*THE PROBLEM*:
Reproduce the data below word for word, from its first line through the line containing "tap(1034, 192)".

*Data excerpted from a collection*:
══════════

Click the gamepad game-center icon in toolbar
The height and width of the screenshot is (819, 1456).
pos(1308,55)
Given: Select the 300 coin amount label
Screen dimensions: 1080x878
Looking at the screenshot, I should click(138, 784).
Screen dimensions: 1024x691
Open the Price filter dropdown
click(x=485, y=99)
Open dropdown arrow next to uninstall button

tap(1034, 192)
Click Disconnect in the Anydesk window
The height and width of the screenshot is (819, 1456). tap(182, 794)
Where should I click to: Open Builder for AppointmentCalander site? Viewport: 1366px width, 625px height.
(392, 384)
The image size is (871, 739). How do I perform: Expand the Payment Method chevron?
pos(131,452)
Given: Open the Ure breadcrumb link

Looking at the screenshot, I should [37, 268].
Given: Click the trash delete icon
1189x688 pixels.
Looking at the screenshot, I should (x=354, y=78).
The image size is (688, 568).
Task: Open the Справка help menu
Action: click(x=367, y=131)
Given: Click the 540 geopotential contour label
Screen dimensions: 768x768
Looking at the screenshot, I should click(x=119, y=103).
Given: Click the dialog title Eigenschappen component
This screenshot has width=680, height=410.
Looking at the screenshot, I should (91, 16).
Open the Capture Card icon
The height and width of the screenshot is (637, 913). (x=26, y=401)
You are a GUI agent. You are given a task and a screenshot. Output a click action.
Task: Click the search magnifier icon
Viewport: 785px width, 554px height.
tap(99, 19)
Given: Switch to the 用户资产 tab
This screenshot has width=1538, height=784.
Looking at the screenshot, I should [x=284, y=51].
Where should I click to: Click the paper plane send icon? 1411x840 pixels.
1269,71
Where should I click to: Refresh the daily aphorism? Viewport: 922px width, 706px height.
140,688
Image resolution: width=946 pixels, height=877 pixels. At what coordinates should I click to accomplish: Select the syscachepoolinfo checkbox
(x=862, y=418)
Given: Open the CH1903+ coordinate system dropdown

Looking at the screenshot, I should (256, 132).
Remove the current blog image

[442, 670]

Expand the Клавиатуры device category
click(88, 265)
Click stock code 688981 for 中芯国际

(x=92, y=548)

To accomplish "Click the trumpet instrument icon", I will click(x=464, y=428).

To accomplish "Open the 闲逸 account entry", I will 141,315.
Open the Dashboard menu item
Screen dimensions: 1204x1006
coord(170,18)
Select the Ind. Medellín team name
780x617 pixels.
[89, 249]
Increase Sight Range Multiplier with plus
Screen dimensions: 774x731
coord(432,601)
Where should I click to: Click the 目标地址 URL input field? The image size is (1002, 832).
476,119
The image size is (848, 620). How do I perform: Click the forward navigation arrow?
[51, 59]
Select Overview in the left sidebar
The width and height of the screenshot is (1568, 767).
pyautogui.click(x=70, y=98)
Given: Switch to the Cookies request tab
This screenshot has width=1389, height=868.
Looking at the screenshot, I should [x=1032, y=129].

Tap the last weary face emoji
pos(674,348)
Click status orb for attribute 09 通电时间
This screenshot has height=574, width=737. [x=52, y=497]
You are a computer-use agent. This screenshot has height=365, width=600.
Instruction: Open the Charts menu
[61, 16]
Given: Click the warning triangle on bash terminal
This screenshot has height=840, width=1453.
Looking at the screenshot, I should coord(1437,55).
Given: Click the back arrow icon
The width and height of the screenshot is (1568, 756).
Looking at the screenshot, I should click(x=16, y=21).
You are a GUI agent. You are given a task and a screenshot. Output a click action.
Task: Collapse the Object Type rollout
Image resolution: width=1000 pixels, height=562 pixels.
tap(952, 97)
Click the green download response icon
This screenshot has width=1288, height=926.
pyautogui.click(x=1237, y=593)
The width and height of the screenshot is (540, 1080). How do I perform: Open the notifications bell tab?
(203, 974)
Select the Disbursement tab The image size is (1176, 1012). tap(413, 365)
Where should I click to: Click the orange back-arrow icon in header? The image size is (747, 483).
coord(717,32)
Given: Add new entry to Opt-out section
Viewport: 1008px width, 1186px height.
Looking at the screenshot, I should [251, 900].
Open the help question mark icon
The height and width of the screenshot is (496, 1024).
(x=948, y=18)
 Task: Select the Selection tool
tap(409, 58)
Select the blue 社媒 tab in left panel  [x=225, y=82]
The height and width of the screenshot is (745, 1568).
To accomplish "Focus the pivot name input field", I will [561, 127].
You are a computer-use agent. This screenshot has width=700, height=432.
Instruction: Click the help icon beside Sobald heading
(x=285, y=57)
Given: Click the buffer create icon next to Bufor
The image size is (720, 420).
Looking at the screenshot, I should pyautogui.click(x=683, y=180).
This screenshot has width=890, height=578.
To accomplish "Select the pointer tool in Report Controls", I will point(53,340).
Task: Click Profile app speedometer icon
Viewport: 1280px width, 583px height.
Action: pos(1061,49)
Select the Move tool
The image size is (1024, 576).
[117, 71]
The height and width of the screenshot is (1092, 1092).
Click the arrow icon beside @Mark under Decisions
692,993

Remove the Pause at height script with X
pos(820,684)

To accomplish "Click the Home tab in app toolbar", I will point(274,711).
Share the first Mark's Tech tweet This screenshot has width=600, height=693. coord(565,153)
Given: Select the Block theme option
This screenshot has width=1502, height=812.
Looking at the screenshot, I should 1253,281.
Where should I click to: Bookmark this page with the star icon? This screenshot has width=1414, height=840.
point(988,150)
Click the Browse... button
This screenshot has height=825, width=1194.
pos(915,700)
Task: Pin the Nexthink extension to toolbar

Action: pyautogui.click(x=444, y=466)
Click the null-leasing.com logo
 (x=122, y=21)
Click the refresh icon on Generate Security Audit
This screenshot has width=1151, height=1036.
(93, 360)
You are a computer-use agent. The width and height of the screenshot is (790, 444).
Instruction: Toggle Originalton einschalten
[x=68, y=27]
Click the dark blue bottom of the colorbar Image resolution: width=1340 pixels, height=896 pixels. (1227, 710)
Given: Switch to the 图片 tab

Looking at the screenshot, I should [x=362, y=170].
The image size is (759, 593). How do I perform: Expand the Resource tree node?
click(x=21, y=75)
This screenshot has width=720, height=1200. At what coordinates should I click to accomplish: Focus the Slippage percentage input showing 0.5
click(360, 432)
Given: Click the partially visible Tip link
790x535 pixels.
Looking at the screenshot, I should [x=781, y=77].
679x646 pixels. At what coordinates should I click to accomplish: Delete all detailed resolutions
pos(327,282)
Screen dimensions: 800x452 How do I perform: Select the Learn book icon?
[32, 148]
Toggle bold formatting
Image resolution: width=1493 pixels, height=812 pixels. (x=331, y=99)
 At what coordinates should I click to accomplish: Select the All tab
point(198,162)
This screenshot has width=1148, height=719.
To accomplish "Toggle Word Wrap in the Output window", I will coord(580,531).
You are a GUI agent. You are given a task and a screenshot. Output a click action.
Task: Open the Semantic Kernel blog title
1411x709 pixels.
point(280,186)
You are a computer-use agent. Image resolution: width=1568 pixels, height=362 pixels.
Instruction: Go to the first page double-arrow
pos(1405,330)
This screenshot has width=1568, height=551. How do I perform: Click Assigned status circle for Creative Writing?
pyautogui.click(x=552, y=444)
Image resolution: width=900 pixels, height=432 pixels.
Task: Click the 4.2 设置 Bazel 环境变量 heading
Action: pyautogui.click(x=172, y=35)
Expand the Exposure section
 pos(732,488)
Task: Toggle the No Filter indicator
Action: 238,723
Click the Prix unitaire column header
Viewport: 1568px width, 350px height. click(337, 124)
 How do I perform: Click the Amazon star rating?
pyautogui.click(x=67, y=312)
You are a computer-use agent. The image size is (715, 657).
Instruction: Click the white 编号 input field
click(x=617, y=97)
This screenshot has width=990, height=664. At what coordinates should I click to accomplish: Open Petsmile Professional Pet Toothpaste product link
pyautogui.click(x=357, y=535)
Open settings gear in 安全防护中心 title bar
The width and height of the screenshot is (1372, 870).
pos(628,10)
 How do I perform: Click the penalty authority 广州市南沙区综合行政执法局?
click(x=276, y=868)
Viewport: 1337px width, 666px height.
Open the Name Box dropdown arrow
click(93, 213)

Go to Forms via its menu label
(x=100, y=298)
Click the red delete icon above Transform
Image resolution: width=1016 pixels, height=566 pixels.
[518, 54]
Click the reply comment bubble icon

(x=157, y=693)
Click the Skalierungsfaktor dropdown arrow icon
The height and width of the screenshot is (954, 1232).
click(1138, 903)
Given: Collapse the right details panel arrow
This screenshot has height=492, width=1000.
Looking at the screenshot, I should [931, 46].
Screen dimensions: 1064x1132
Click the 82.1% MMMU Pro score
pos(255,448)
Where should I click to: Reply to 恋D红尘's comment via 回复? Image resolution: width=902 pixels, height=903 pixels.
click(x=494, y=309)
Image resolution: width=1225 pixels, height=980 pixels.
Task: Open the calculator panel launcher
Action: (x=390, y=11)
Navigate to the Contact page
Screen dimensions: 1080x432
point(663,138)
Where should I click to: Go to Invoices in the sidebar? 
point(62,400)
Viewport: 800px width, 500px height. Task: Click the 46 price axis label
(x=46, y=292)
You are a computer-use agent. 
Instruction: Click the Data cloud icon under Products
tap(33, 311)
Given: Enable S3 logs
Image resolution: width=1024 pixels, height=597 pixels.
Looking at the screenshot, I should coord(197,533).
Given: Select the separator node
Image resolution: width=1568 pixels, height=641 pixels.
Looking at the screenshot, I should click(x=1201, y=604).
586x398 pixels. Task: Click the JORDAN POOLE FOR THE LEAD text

══════════

*THE SOLUTION*:
Click the gamepad game-center icon in toolbar
The height and width of the screenshot is (819, 1456).
pos(1308,55)
Given: Select the 300 coin amount label
Screen dimensions: 1080x878
Looking at the screenshot, I should click(138, 784).
Screen dimensions: 1024x691
Open the Price filter dropdown
click(x=485, y=99)
Open dropdown arrow next to uninstall button

tap(1034, 192)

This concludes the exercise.